Al final el proyecto que iba a ver la luz a finales de año no saldrá adelante. El pasado lunes el dibujante con el que estaba trabajando, Carlos Jiménez, me mandó un correo para decirme que de momento no iba a continuar dibujando Vecinos por falta de motivación. Respetando su punto de vista y con todo el dolor de mi corazón, se lo comenté a la gente de Sugoi Ediciones, que de hecho ya tenían en su poder los contratos firmados por todas las partes.

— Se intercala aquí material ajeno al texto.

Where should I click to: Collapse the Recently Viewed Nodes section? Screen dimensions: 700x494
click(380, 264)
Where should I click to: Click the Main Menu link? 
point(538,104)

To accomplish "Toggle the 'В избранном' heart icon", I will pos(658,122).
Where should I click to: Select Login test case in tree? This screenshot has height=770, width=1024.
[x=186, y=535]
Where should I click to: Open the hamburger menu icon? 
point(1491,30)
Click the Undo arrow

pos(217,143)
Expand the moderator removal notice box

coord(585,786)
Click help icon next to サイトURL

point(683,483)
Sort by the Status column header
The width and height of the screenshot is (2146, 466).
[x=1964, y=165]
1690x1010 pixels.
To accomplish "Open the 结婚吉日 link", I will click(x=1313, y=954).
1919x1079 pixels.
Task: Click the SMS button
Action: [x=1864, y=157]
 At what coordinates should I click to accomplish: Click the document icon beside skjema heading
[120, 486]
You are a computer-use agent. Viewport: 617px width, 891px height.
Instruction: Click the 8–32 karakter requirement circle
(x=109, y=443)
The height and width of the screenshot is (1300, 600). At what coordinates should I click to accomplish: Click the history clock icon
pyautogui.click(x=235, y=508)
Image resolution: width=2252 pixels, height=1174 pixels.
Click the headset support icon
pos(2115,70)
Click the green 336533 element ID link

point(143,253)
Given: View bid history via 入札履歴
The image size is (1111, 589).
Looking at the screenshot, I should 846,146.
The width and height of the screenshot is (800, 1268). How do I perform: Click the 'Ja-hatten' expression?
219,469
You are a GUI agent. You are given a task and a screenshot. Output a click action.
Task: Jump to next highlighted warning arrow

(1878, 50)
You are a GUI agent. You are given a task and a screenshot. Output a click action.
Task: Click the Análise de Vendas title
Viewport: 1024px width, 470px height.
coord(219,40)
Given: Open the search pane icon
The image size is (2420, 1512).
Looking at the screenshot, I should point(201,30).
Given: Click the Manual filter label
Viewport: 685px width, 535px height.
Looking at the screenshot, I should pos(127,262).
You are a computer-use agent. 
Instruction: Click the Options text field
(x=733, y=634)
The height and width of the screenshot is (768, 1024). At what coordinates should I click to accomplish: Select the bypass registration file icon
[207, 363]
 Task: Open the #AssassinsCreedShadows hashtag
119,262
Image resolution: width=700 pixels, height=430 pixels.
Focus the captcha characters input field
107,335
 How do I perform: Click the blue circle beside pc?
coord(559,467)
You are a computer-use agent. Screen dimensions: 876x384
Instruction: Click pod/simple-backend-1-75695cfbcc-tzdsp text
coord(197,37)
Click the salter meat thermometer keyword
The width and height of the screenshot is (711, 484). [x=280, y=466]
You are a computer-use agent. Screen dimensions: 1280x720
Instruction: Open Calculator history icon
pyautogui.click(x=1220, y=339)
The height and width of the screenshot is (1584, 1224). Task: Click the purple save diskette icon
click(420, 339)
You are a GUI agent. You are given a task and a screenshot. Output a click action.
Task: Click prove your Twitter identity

Los que estén un poco al tanto de mi situación desde hace ya un par de años, entenderán que esto es ya la gota que colma un vaso de por sí colmado. Si ya es difícil en este país que una editorial confíe en proyectos que no sean de autores consagrados o con cierto renombre, el haber conseguido una pequeña victoria después de mucho tiempo peleando para que ahora todo se vaya por el desagüe, es como encajar una hostia por parte del Tyson de los 80. Me ha llegado a pasar por la cabeza la idea de tirar la toalla definitivamente y dedicarme a otros menesteres, pero la verdad es que escribir es algo que no creo que pueda aparcar jamás al nivel que sea.
A ver si es cierto eso de que cuando una puerta se cierra hay otra que se abre, porque estoy preparando una sinopsis para un proyecto que precisamente Sugoi quiere sacar adelante. A fuerza de jugar tiene que cambiar la suerte en mi favor digo yo.